L'étude de l'Idée est la substance de toute la philosophie. Car, comme nous le verrons plus tard, l'Idée embrasse la métaphysique avec les autres parties les plus importantes et les plus élevées des sciences spéculatives, et elle leur fournit les principes sur lesquels elles se fondent et d'où elles procèdent. La psychologie elle-même, - quant à sa base, appartient à la connaissance ideale.

L'Idée étant le sujet dont s'occupe principalement le discours philosophique, on peut demander quelle en est l'origine. Aujourd'hui on tient pour certain que vouloir dériver, avec Locke, le concept rationnel de la sensation et de la réflexion, ou avec Condillac et ses disciples, de la sensation seule, c'est une entreprise dont le succès est impossible; et que, de même que le nécessaire ne peut naître du contingent, ni l'objet du sujet, de même les impressions intérieures ou

extérieures ne peuvent produire l'intelligible. Je ne m'étends pas sur ce point, soit parce que je n'écris point des éléments de psychologie, soit parce que le sujet même de la question renferme une contradiction. En effet, l'Idée étant l'objet immédiat et éternel de la connaissance, et non sa forme ou son image, il devient ridicule de demander quelle en est l'origine, si on n'a pas seulement en vue son affinité avec notre intuition, affinité qui ne concerne point la nature de l'Idée elle-même, et n'est seulement qu'une relation externe. La question se réduit donc à savoir si, dérivant la connais sance de l'Idée d'une faculté spéciale, qu'on appelle esprit, intellect, ou raison, elle est acquise ou innée; c'est-à-dire, si l'homme peut subsister, même un seul instant, comme esprit. pensant, et exercer sa faculté cogitative, sans avoir présente l'Idée, mais en allant à sa recherche et à sa poursuite; ou bien, si elle lui apparaît simultanément avec le premier exercice qu'il fait de son esprit, de telle sorte que le moindre acte de la pensée et l'Idée soient inséparables. C'est là tout ce qu'on veut entendre, quand on demande si l'Idée est innée; car n'étant pas une image ou une forme imprimée dans l'esprit, mais l'objet même qui se présente à son intuition mentale, autant vaut dire qu'elle est innée, que d'affirmer qu'elle n'est pas un travail de la faculté de penser, et que, par rapport à nous, elle naît tout à la fois avec la pensée qui la saisit. De cette manière, l'Idée peut être regardée comme acquise, relativement à la substance de l'ame, comme est acquis le premier acte mental; mais innée relativement à la pensée. Cela posé, la solution de la question est facile et très courte. On ne peut faire un acte de cogitation sans penser à quelque chose d'intelligible; parce qu'autrement, la pensée étant l'appréhension de l'intelligible, on penserait sans pensée. Or, l'intelligible est l'Idée elle-même, en tant qu'elle est

l'objet immédiat de la pensée et de la connaissance. On ne peut donc assigner à l'Idée d'autre origine, par rapport à nous, que l'origine même de l'exercice de l'intellect. Quant à rechercher ensuite quelle est l'origine et la source de cet exercice, cela n'appartient pas à mon sujet actuel, et je dois le réserver pour un travail distinct de cette introduction, ce point étant un des plus neufs et des plus difficiles de la philosophie.

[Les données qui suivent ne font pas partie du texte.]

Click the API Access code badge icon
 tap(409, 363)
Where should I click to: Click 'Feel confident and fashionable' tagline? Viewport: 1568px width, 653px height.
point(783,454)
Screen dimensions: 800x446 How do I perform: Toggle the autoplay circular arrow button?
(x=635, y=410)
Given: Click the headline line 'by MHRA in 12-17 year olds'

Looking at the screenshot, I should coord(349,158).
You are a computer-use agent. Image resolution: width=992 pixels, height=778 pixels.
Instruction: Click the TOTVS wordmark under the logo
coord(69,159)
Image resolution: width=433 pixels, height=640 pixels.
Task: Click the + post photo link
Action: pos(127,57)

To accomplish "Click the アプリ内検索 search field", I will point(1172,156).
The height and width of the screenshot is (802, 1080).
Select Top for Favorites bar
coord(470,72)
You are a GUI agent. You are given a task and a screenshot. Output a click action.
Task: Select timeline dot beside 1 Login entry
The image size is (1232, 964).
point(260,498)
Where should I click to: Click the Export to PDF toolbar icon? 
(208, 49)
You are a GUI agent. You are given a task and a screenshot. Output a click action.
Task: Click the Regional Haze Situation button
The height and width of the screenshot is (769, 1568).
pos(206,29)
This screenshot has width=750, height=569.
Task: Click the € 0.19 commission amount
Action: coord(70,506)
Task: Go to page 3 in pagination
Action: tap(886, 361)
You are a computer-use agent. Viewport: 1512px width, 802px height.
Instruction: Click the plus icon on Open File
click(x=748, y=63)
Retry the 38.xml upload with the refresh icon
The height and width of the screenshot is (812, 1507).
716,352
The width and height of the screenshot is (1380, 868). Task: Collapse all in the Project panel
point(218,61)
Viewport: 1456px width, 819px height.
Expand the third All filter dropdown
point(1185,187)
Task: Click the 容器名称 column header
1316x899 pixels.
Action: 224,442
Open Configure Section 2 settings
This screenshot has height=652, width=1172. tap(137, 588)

L'Idée ne se peut démontrer, mais il faut l'admettre comme une vérité première. Car toute preuve présuppose un concept antérieur. Or, comme tout concept est l'Idée, ou se fonde sur l'Idée, et que toute démonstration est composée de concepts et de jugements, il est clair que toute preuve démonstrative de la vérité idéale se résout en un pur paralogisme. Il ne s'ensuit pas pour cela que l'Idée ne soit pas légitime, ou qu'elle soit inférieure aux vérités qui se démontrent. Parce que la vertu de toute démonstration dérive de l'Idée, qui en fournit les principes; d'où il suit que si celle-ci avait moins de valeur que les vérités démontrées, la conséquence serait plus solide que les prémisses. L'Idée n'est pas de nature à être démontrée, parce qu'elle est la source de toute preuve et de toute démonstration. Elle est tout à la fois une proposition et un enthymême, dans lesquels le sujet et le prédicat, l'antécédent et le conséquent s'identifient, comme nous le verrons dans la suite de notre discours.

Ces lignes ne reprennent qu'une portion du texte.